The answer is that they are government institutions and the Florida legislators believe that private is better than public. Never mind that our public schools have been the great equalizer in America, enabling the most humble among us to compete on a level playing field. Never mind that they have made this country great.
The move now is to enable for-profit charter schools, for-profit virtual schools, and publicly funded private schools to take over. Students will certainly get the shaft as private companies work to squeeze a profit out of the pitifully small amount the state allots per student. Profit, not educational excellence, is the motive.
Here are some recent developments taking place in Tallahassee:
1. The corporate voucher bill gives tax deductions to corporations on the condition that the corporations use this money to fund vouchers for private schools. Of course, this tax break is paid for by taxpayers, so it is an end run around the Florida Supreme Court ruling outlawing public money to fund vouchers for private, including religious, schools. This year the amount given to this program is $250 million, and the bill stipulates that the amount be increased by 25 percent each year hereafter. This is money denied public schools and private schools will gradually usurp their role.
Amendment 8 on the 2012 ballot asks voters to approve “religious freedom.” However, the real purpose is to permit taxpayer funded vouchers for private, religious schools.
2. The state, in opting out of the federal No Child Left Behind Law, has agreed to changes that will dramatically increase the number of failing schools in the state. They do this by making the FCAT significantly harder and by requiring the FCAT scores of English language learners to count in the school’s grade after their first year in this country. (Research shows that it takes 2-5 years to achieve enough mastery to compete with native speakers.) I would love to see our legislators personally accomplish this. Disabled students’ scores would also count in the school grade.
3 . The so-called “parent trigger” bill would allow a majority of parents in a low-performing school to “put the trigger” to close the school (remember, there will be more failing schools See #2.) and turn it over to a for-profit charter school corporation. The new charter school may be no better than the one it replaced, and in fact, studies show that charters perform no better than traditional public schools. In California where the law is in effect, charter schools advertise constantly for parents to “pull the trigger.”
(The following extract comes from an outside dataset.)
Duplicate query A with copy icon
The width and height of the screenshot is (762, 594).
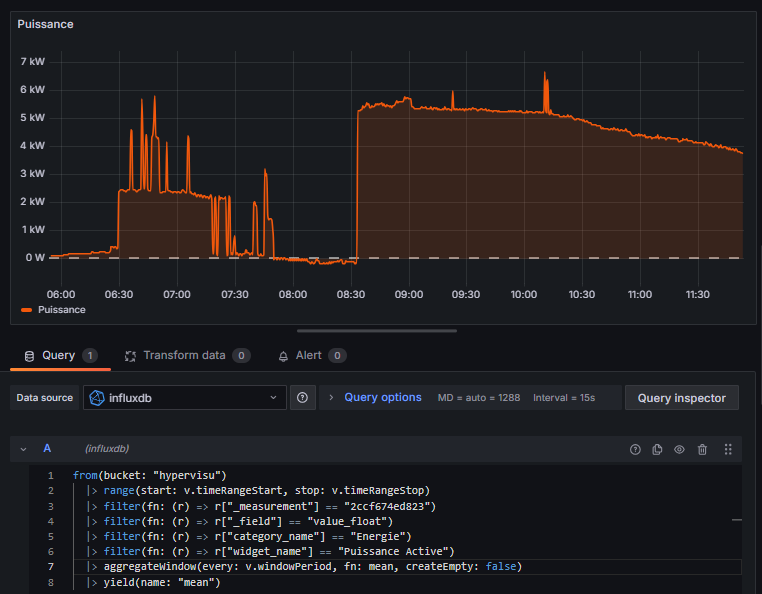(x=657, y=449)
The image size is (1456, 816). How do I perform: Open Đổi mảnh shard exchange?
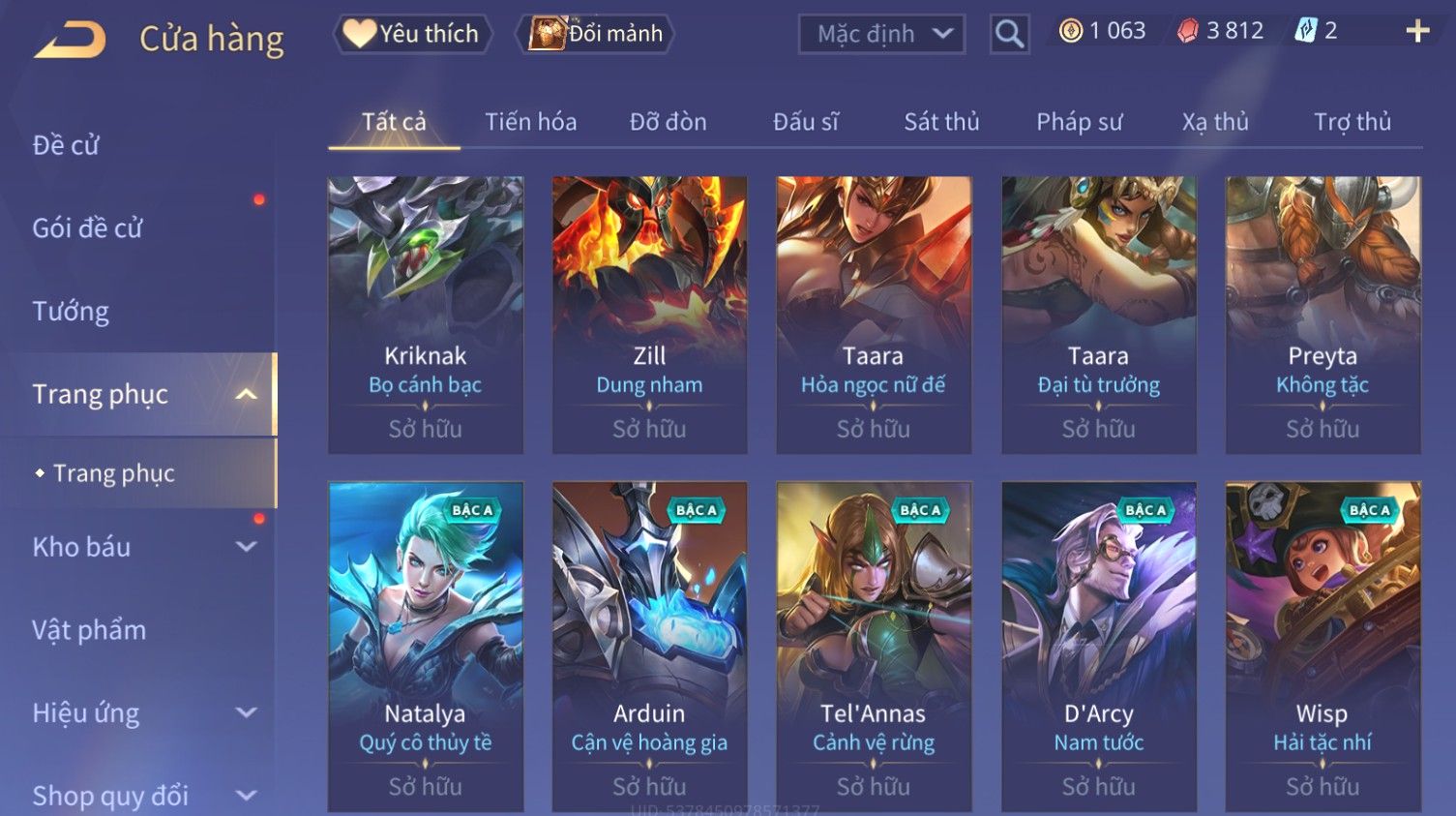596,34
The Florida legislature already requires all students to take and pass a college prep curriculum to graduate as well as an end-of-course exam for every subject taught (without providing funding for test development). The student must pass the exam to pass the course. These actions will undoubtedly increase drop-outs as not all students are interested in taking chemistry or physics. (Only 30 percent of Florida’s students ultimately complete college.)
The Florida Legislature is hoping you will not notice their schemes to hijack public schools. By handing down unfunded mandates and passing unfair laws to undermine or destroy public schools, they think they will convince the public to abandon public education and settle for a system that rewards stockholders at the expense of children.